Start of Text segment

SANDURE — Kuwait’s Desert Biotech

In theory, the results should demonstrate that soil samples containing the induced EPS-producing E. coli retain significantly more moisture over time compared to both the uninduced bacterial samples and the control without bacteria. The EPS layer secreted by the engineered bacteria would bind water molecules and create a gel-like matrix within the soil, reducing the rate of evaporation. This effect should be most pronounced in the induced samples, where EPS production is maximized through activation of the plasmid systems.

In contrast, the uninduced and control samples would show faster decreases in soil weight due to rapid water loss under high-temperature conditions. Ideally, the visual texture of the soil with EPS-producing bacteria would also appear more cohesive and less dry, indicating improved soil structure and aggregation.

These findings would theoretically validate the concept that engineered microorganisms can act as biological water retainers, offering a sustainable method to enhance soil moisture in arid environments like Kuwait.

Future work will include quantifying EPS production through biochemical assays, performing real soil moisture retention experiments, and testing bacterial viability under prolonged heat exposure. These results would provide measurable data to validate the biological model and determine practical applications for Kuwait’s agriculture sector.

Our long-term goal is to create a reproducible and field-applicable model where EPS-producing bacteria can be integrated into sustainable farming practices, contributing to climate resilience and environmental conservation.

End of Text segment
Start of Dataset content

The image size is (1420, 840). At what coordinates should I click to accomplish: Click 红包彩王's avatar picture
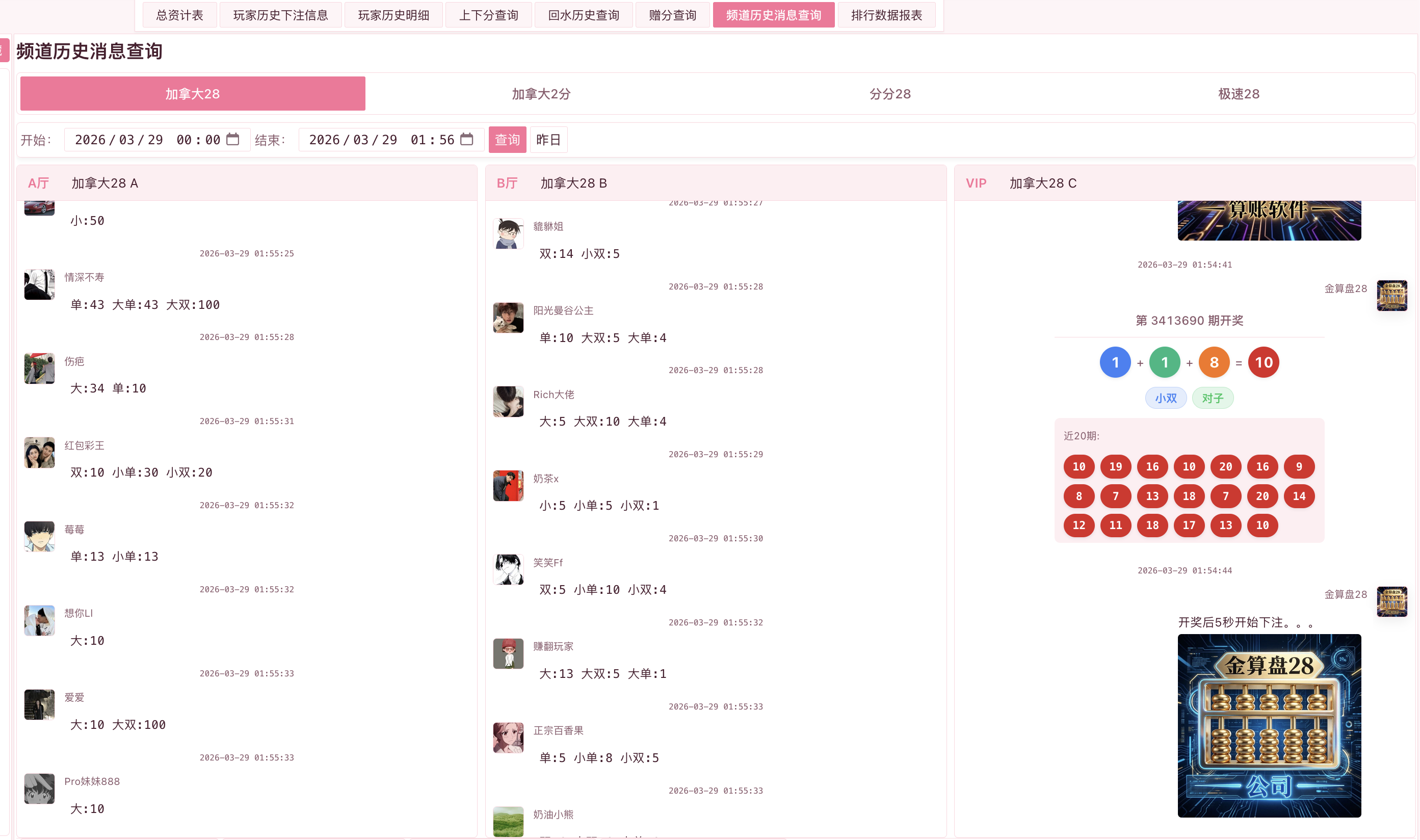click(40, 452)
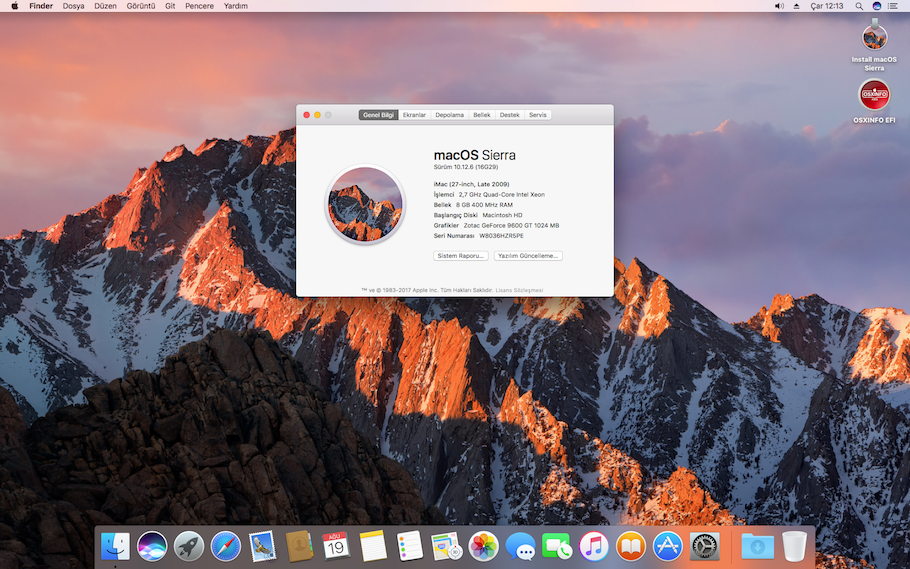Click the Sistem Raporu button

tap(461, 256)
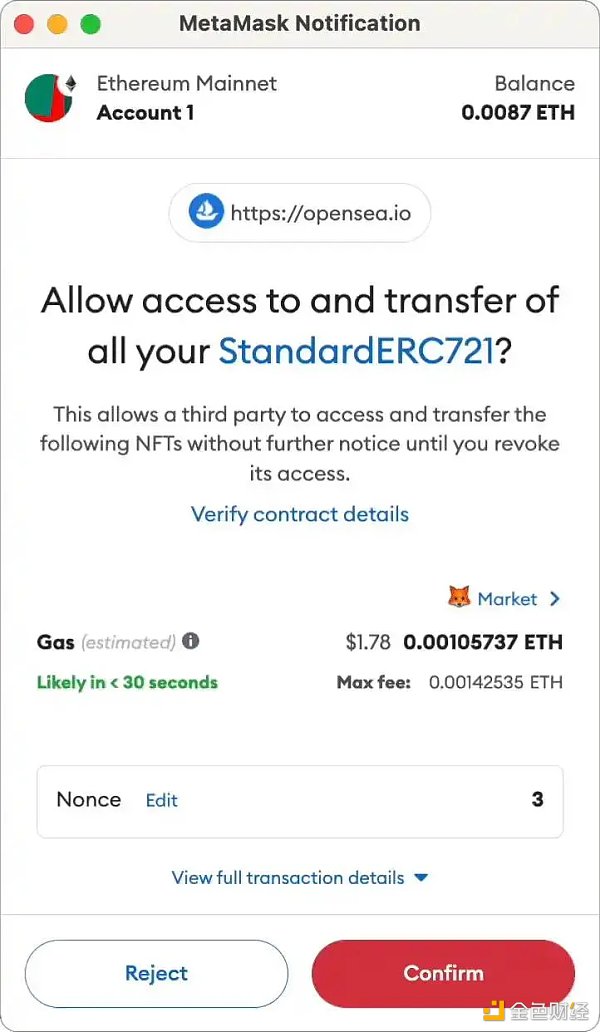Close the MetaMask Notification window

[x=24, y=23]
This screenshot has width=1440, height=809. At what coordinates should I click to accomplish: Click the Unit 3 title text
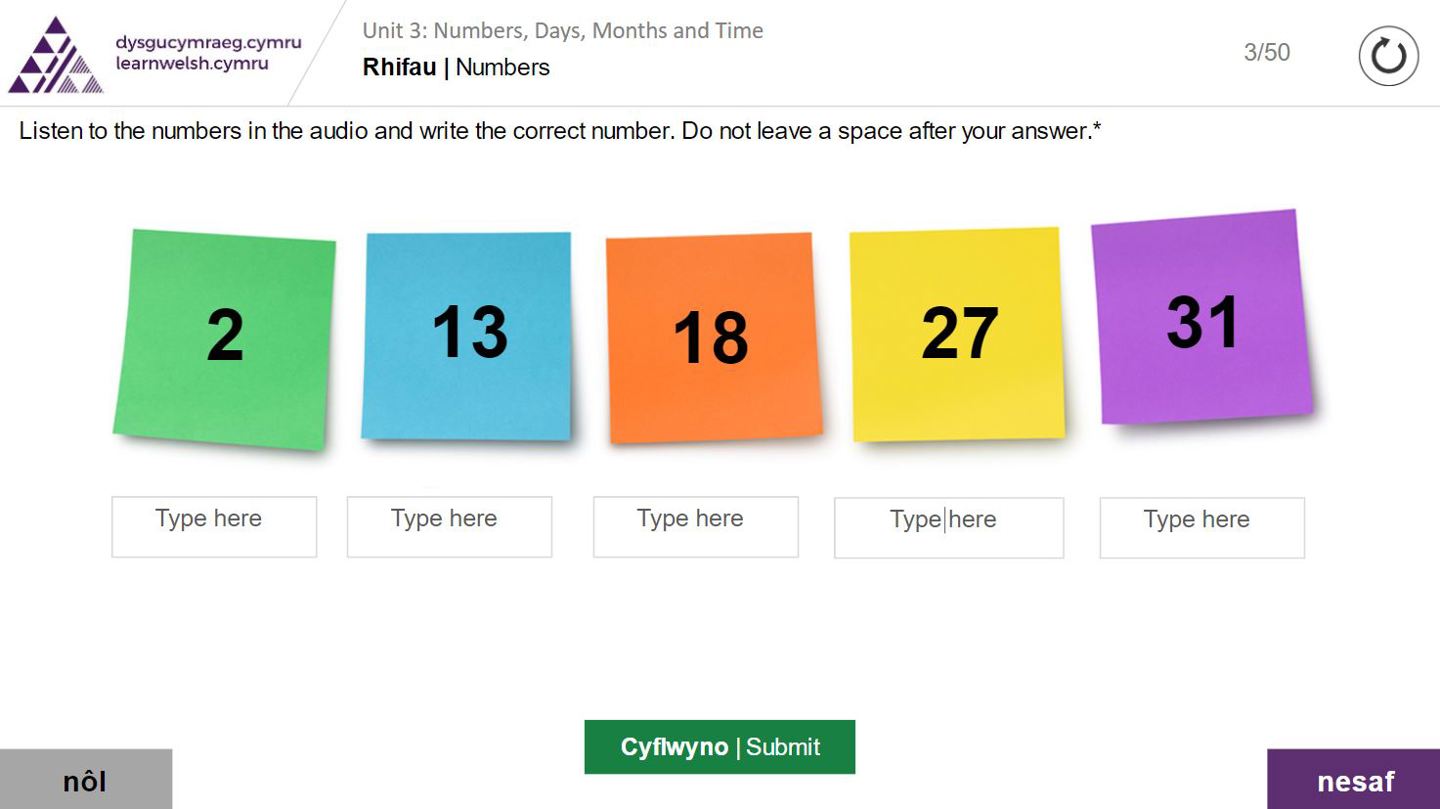[x=562, y=31]
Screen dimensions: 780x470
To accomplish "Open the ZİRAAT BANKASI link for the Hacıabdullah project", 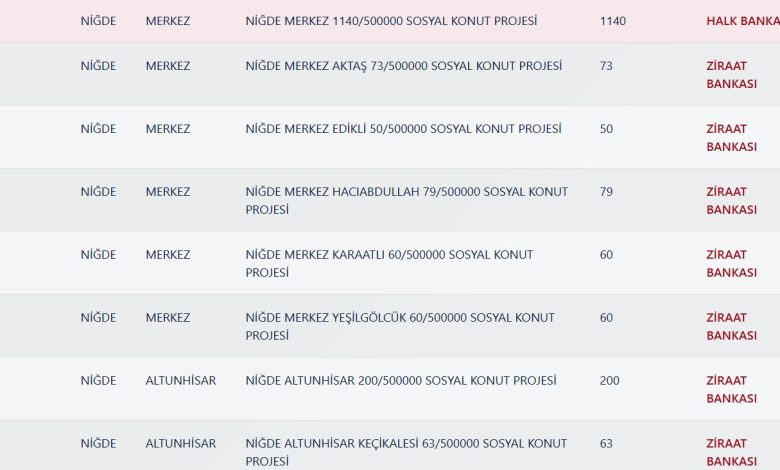I will tap(731, 201).
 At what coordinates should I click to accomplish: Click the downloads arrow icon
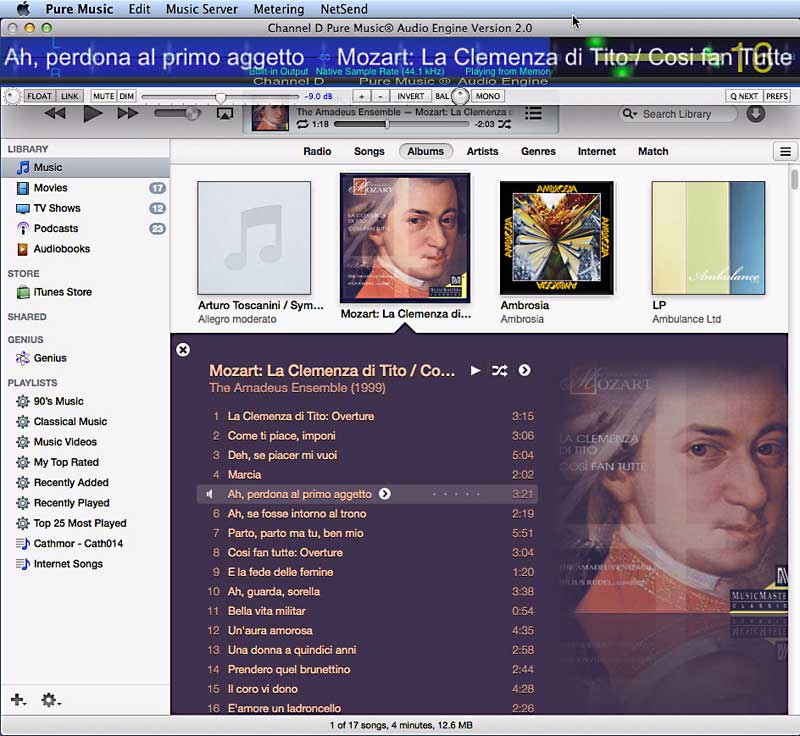point(755,114)
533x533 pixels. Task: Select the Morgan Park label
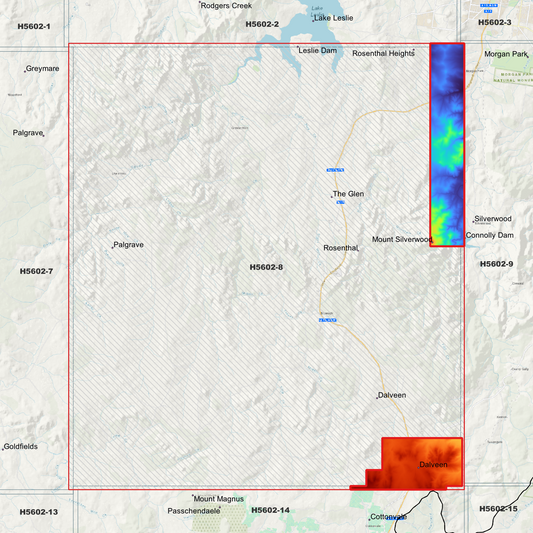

End of Dataset content

**Problem set**
1. Do the following statements agree with the SANDURE text? Answer yes or no for each, quoting the words that decide it: (a) The uninduced and control samples are expected to lose soil weight faster. (b) Future work includes testing bacterial viability under prolonged cold exposure. (c) EPS production is maximized in the uninduced samples.
2. Summarize the SANDURE text in two sentences.

**Solutions by task**
1.
(a) Yes: "the uninduced and control samples would show faster decreases in soil weight due to rapid water loss under high-temperature conditions."
(b) No: "testing bacterial viability under prolonged heat exposure."
(c) No: "This effect should be most pronounced in the induced samples, where EPS production is maximized through activation of the plasmid systems."

2. Soil containing induced EPS-producing E. coli should in theory retain more moisture than uninduced or bacteria-free soil, because the secreted EPS binds water into a gel-like matrix that slows evaporation. This would support engineered microorganisms as biological water retainers for arid environments like Kuwait, and future work will quantify EPS production, run real soil moisture experiments and test bacterial viability under prolonged heat.